10-Menempatkan suatu pada tempatnya, yakni tidak berminyak air (mengasingkan).
Adab Penunjuk Jalan Kebenaran (Mursyid) yang Mengajar (Mu’alim):
1-Mengasihi dan menyayangi murid2nya dan memperlakukan mereka sebagai anaknya sendiri.
2-Mengikuti jejak Rasul, tidak mencari upah, balasan dan terima kasih dari mengajar itu, melainkan karena Allah.
3-Fathonah dalam menyampaikan ilmu setakat aqal masing-masing murid, walau dalam satu kalimat tetapi dapat diterima oleh masing-masing murid yang berbagai tingkatan aqal, menasihati dan mencegah muridnya pada mempelajari ilmu yang diluar kemampuan aqalnya.
4-Memperingati muridnya dengan sindiran yang halus atau kasar disesuaikan dengan keadaan aqal dari berperangai jahat.
5-Tiada memilih-milih dengan melecehkan suatu bab atau bidang ilmu melainkan mengajari secara kaffah dan setahap demi setahap sesuai dengan kemajuan aqal.
6-Pandai menempatkan penyampaian dengan mengetahui tingkatan aqal masing2 muridnya.
7-Menyampaikan dengan jelas dan terang dengan huraian yang tersusun hingga memudahkan muridnya dalam memahami ilmu.
8-Mengamalkan segala yang diajarkannya, yakni memberikan tauladan akhlaqul karimah.
Yang Mesti dikekalkan amalan setiap hari:
1-Mengerjakan amalan yang fardhu ‘ain dan meninggalkan yang diharamkannya.
2-Taubat dan zikrul Maut.
3-Mengkaji ilmu yakni Mengaji pada Syeikh, Muzakarah, Muthala’ah atau Menderasah Kitab.
4-Wirid Wasilah yang diberikan Syeikhnya (Selawat atas Nabi SAW, Zikrullah, Takdzim, Tahmid, Takbir) dengan tiada tergagah melainkan sekadar kemampuannya, lebih baik mengekalkannya walau sedikit tetapi tetap tiada terputus setiap hari diamalkan.
Adab Beramal:
1-Attafahum, yakni faham pada syarat, rukun, ‘itikad yang sah , adab dan sebab ia mengamalkan.
2-Hudurun Qalbu, yakni mengingat Allah, hingga tiada terputus pada amalannya itu kerana Allah Ta’ala.

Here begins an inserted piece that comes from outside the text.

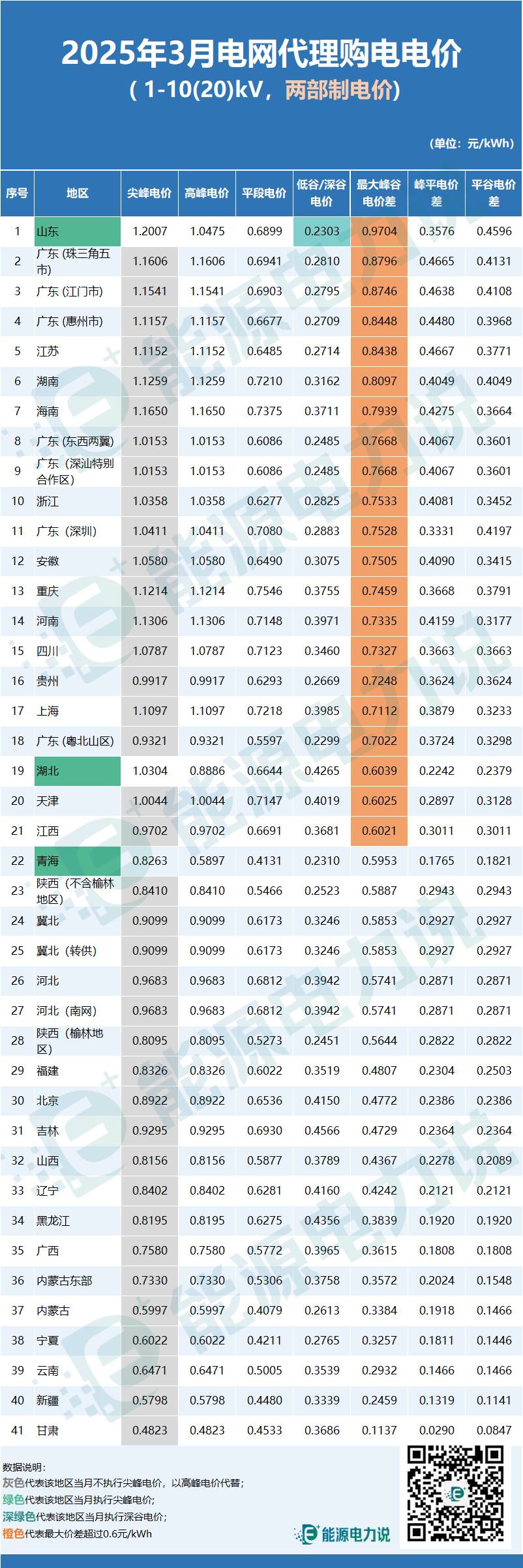Click the 平段电价 column header
The width and height of the screenshot is (523, 1568).
pyautogui.click(x=264, y=193)
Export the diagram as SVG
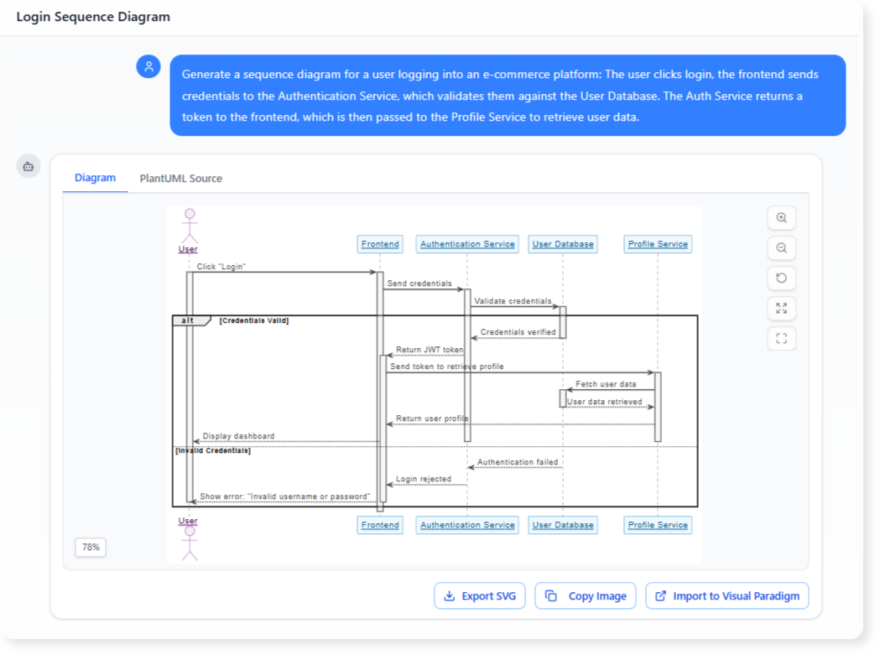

3-Khusyuk dan Tawadhu dihadapan Allah seolah ia melihat Allah, atau ia yakin Allah melihatnya (ihsan) hingga tiada dakwa (mengaku2) pada amalannya melainkan Khauf dan Razak kepada Allah.
Adab membersihkan diri:
1-Taubat dan zikrul maut.
2-Memelihara Kendaraannya, yakni mengurangi yang melampaui batas hajat hidupnya atau pekerjaan yang sia-sia pada mengurangi makan, mengurangi tidur, mengurangi berkata2 dan mengurangi bercampur dengan kebanyakan manusia.
3-Mengekalkan ikhtiar hati pada mengingat Allah pada saat ini.
4-Menjaga adab pada Syeikhnya dengan tiada meringan-ringankan segala suruhnya.
Memelihara Kenderaan (keperluan jasad):
1-Mengurangi makan yang diluar dari hajat ibadah, yakni tidak memperbanyakkan makan karena sedap lauknya, makanlah sekadar dapat menguatkan jasad pada mengerjakan ibadah, sesungguhnya tetap dalam kelaparan itu melunakkan hati.
2-Mengurangi tidur yang diluar hajat dari ibadah, yakni tidak membanyakan tidur karena takut menghadapi masalah hidup, tidurlah sekadar jika mengantuk, bangunlah pada waktu tiba masa mengerjakan ibadah.
3-Mengurangi berkata-kata yang sia-sia dan tiada munafaat untuk ikhtiar kita pada ibadah kepada Allah, berkata-katalah sekadar perlu.
4-Mengurangi bercampur kebanyakan manusia, yakni mengurangi mencampuri urusan orang lain baik pada ilmu, iman, akhlaq atau perangai mereka, adalah terlebih baik memelihara diri sendiri dan ahlinya dari api neraka, jangan menghiraukan betapa pandangan mereka padamu, peliharalah dirimu dan ahlimu dari sakit hati, dendam dan berprasangka buruk terhadap orang lain dengan tiada mengurangi kewaspadaan.